The ambiguity of the ending of the novel is symptomatic. The artistic balance of Adventures of Huckleberry Finn is no longer in evidence. Twain, always something of an allegorist, was by 1889 becoming more and more a polemicist, increasingly more interested in conflicts between abstract ideas and values than in the development and portrayal of human characters in all their complexities. Hank can be identified with Huck in terms of their common sense and their human values, but the big difference between them is that Huck’s chief concern is with another human being while Hank’s is with an abstraction called feudalism.

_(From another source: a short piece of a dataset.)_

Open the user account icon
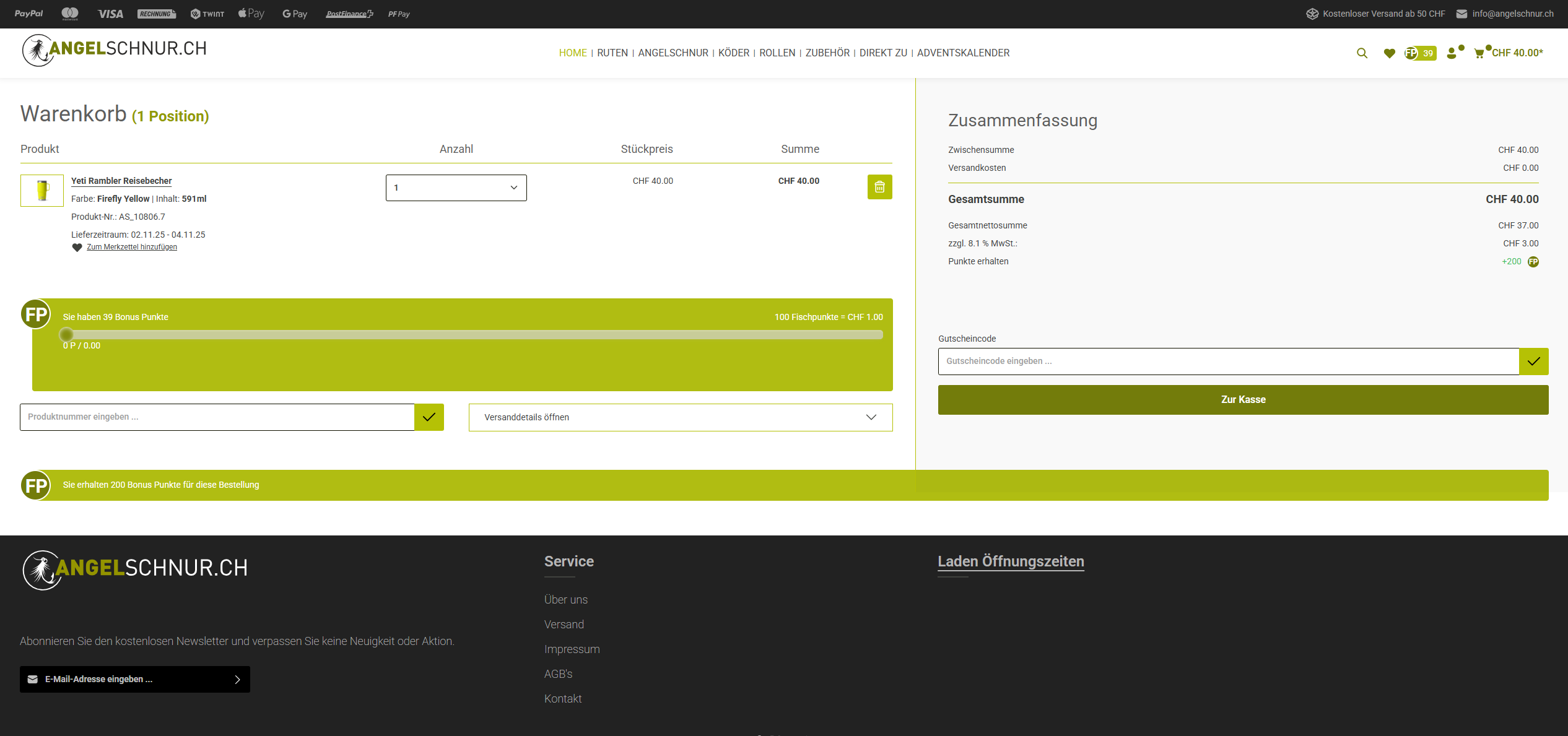 (1452, 53)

The Tragedy of Pudd’nhead Wilson
Twain was to do some of his most important writing in the last two decades of his life, including short fiction and social and moral criticism. His best novels, however, were completed in 1875 and in the 1880’s. Of those coming after 1889, The Tragedy of Pudd’nhead Wilson is the most readable and the most consistent with the principal direction of his deepening cynicism about the “damned human race.” The novel’s only really interesting character is Roxy, a slave woman who switches her son with that of her owner, Percy Driscoll, to save her child from eventually being sold “down river.” The whole of the dark tale that follows indicates, in Maxwell Geismar’s words, how much “irony and tragedy have taken over the center stage in [Twain’s] comic proscenium of life.”